MP to press minister for electrification of Shrewsbury to Wolverhampton railway line

Shropshire's political leaders are to meet transport minister Chris Heaton-Harris to lobby for the electrification of a major rail line through the county.

At the moment only diesel trains can use the Shrewsbury-Wolverhampton line
At the moment only diesel trains can use the Shrewsbury-Wolverhampton line

Shrewsbury MP Daniel Kawczynski has secured a meeting with the minister to make the case for the electrification of the railway line between Shrewsbury and Wolverhampton.

Earlier this month Network Rail, the state-owned company which manages Britain's railway lines, called for the route to be upgraded.

Shropshire Council's cabinet minister for transport, Councillor Steve Davenport, will also attend the meeting.

Mr Kawczynski said he would also be meeting officials from Network Rail in order to keep pressure on the Government.

"Network Rail has identified this stretch of the line as needing prioritisation in getting electrification," he said.
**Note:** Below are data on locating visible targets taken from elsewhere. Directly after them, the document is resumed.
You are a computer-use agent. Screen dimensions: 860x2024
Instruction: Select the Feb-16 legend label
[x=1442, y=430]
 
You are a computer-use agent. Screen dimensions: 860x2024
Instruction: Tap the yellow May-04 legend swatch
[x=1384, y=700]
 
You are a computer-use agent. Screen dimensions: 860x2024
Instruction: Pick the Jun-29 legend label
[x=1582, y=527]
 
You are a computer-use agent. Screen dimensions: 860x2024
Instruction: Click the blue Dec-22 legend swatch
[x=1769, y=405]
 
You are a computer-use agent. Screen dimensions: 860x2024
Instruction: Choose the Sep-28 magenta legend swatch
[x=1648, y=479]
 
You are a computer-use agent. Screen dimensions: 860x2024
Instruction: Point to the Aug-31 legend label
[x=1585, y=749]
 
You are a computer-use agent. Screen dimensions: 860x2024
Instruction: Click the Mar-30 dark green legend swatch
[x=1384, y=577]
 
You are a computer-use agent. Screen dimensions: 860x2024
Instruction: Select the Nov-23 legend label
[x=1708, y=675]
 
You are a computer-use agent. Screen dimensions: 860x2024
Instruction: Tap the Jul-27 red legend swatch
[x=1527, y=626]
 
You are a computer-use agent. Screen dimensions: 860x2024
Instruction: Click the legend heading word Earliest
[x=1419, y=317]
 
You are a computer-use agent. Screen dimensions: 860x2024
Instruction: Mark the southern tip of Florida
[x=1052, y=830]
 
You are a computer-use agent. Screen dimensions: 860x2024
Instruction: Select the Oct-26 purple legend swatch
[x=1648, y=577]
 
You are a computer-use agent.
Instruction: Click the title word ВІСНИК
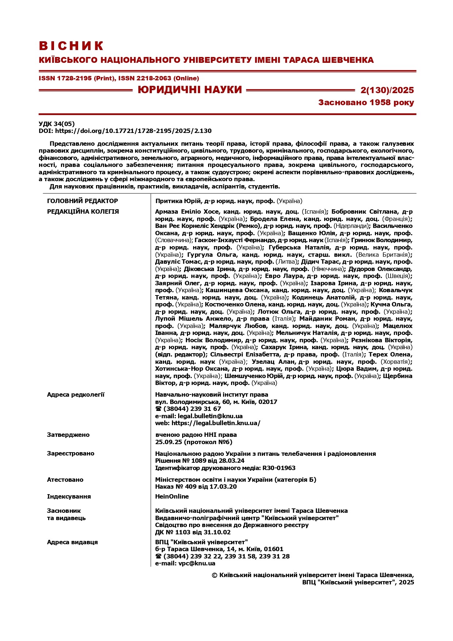tap(72, 46)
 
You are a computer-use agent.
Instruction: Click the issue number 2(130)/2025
tap(387, 90)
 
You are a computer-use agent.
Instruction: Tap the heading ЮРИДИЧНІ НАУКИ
tap(190, 90)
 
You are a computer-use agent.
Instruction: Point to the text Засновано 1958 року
tap(366, 103)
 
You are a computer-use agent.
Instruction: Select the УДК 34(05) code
tap(57, 124)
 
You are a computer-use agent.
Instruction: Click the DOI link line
tap(125, 131)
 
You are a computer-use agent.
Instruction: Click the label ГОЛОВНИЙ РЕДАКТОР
tap(82, 201)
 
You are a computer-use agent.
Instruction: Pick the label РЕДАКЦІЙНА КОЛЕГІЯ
tap(83, 211)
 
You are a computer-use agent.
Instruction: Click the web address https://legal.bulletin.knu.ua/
tap(216, 423)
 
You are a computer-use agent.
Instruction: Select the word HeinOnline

Mr Kawczynski said that as well as the obvious environmental benefits of having emission-free trains along the route, he said electrification would also boost the county's economy.

"At the moment, if you take the direct to train to London, it has to change engines at Birmingham because the line is not electrified," he says.

"There are clearly benefits of getting the latest rolling stock into Shrewsbury, and increasing the number of trains coming along the line."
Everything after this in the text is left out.